- Born: Eldean A. Borg April 21, 1938 Forest City, Iowa, U.S.
- Died: March 22, 2020 (aged 81) Iowa City, Iowa
- Education: Iowa State University University of Iowa
- Occupation(s): Journalist; Air Force Public Affairs officer
- Spouse(s): Sheila Borg; Linda Borg (married Aug. 31, 1957; died Sept. 21, 1973)
- Children: 4 sons, 1 daughter
- Parent(s): Albert and Addie Borg

= Dean Borg =

American journalist (1938–2020)

Eldean Borg (April 21, 1938 – March 22, 2020) was an American journalist. He was the host of Iowa Press on Iowa PBS from 1971 to 2017, and "one of the most respected journalists in Iowa."

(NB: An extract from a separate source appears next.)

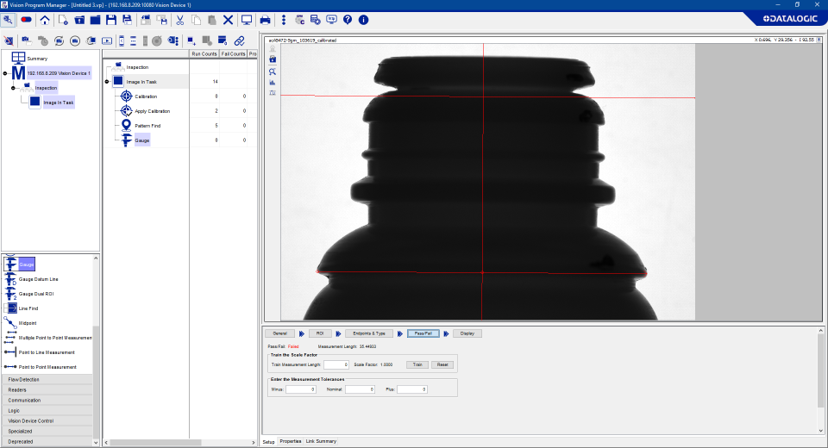Collapse the Vision Device 1 tree node
The height and width of the screenshot is (448, 828).
[6, 73]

Borg, was a native of Forest City, Winnebago County, Iowa. He graduated in 1959, from Iowa State University in Ames, Iowa, where he was named Outstanding Broadcast Journalist. As a student, he worked at WOI radio, which is now part of Iowa Public Radio (IPR). He later also attended the University of Iowa, in Iowa City, where he earned his Masters of Public Administration.

After college, he served as a public information officer in the United States Air Force, where he flew on missions into the Panama Canal Zone just prior to the Bay of Pigs Invasion. Borg left active duty in the early 1960s but continued to serve as an Air Force Public Affairs Reservist until his military retirement in 1995.

After serving in the military, Borg began his journalism career, working at WMT in Cedar Rapids, where he ultimately oversaw a workforce of thirty-four sports, weather and farm journalists, who broadcast news on television and radio. He also continued to report, including as a war correspondent in South Vietnam and Southeast Asia and from Paris for the Paris Peace Talks.

Borg left WMT in 1971 to lead public information for the University of Iowa Hospitals and Clinics. He also continued his broadcast career in 1972, becoming host of Iowa Press, a weekly public affairs program, on Iowa Public Television, and eventually became the longest-serving host and moderator in Iowa PBS history; he retired in 2017.

== Awards and recognition ==
Borg was the recipient of a number of awards during his career. A selection of his awards are listed below.
- 2017 Inducted into the Gold Circle Honor Society, National Academy of Television Arts and Sciences, Upper Midwest Region awards.
- 2016 Winner of the James W. Schwartz Award for outstanding achievement in journalism, Iowa State University, Greenlee School of Journalism and Communication.
- 2012 Winner Mitchell V. Charnley Award, Midwest Broadcast Journalists Association.
- 2008 Winner of the Jack Shelley Award, Iowa Broadcast News Association.
- 1991 Distinguished Alumni Citation, Iowa State University.
- 1959 Winner Outstanding Broadcast Journalist, Iowa State University.